Hanging above the stairway, on the south wall, is “Confluence Sentinel,” a large oil painting commissioned from Utah artist John Collins (1987, B.F.A. U of U). His appreciation for the natural beauty of Utah is evident in the expressive palette he chose.
Outside on the west side, a braided river sidewalk separates FASB and the parking structure with a façade of the Basin and Range province. The building concrete foundation echoes the river theme with its cross-bedded pattern low on the external walls on the north and west sides.
Many vital functions take place on the first floor with its sample preparation laboratories, field equipment storage, computing facilities, and department collections.
First floor west entrance.
A window display of matched “bookends” of translucent
honey-banded travertine transmits the western light.
The parking structure façade of the Basin and Range design.

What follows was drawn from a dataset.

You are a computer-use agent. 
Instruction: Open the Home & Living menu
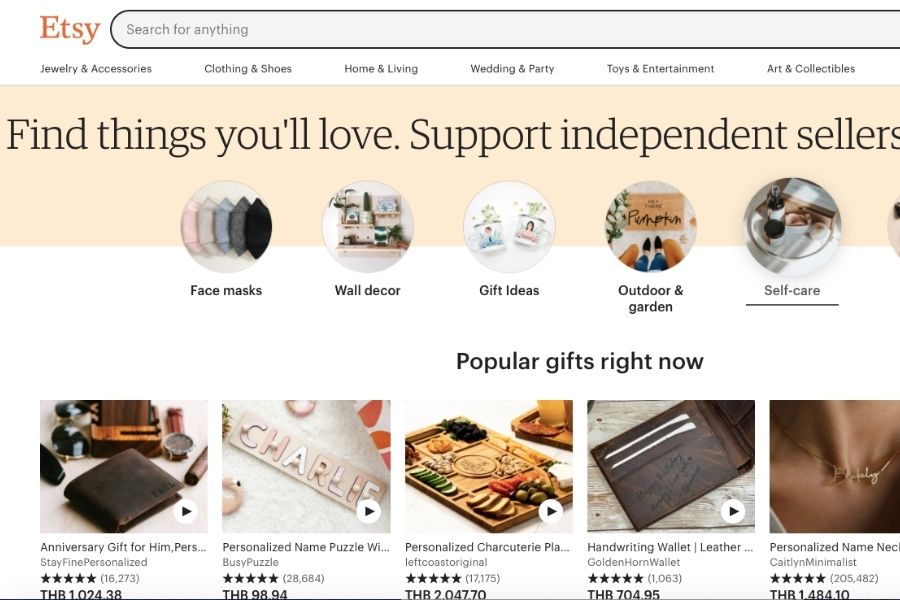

During demolition of the old Mines Building, historic portions were saved and are now displayed on the first floor. Items include three large terracotta “pick and hammer” medallions that graced the exterior of the Mines Building, a time capsule sandstone bench that incorporates Batchelder arts and crafts tiles from the interior of the Mines Building and its original cornerstone that contains photographs and mining-related memorabilia. In 2009 an additional time capsule incorporated into the sandstone bench in the first floor lobby.
Mines Building cornerstone in new time capsule sandstone bench donated by State Stone.
Custom 1927 Mines Building terracotta medallions.
The Rio Tinto Earthquake Information Center, made possible by a generous gift from Utah Kennecott Copper, a subsidiary of Rio Tinto, is the state-of-the-art home of University of Utah’s Seismograph Stations (UUSS)—now located in an earthquake-resistant facility with backup power. Earthquakes have been recorded at the University of Utah for more than 100 years. UUSS, formally established in 1966, is a group of faculty, staff, and students involved in seismic monitoring of the Utah region and the Yellowstone National Park region (quake.utah.edu). Data from more than 300 regional and urban seismic stations are continuously transmitted to the UUSS network center where they are automatically processed as part of a real-time earthquake information system, operating since 2002 as part of the Advanced National Seismic System. The Center advances earthquake science, awareness, and public safety. It provides visualization tools and electronic displays that help the public service and educational missions of the Center and UUSS in interactions with public school students, news media, and the general public.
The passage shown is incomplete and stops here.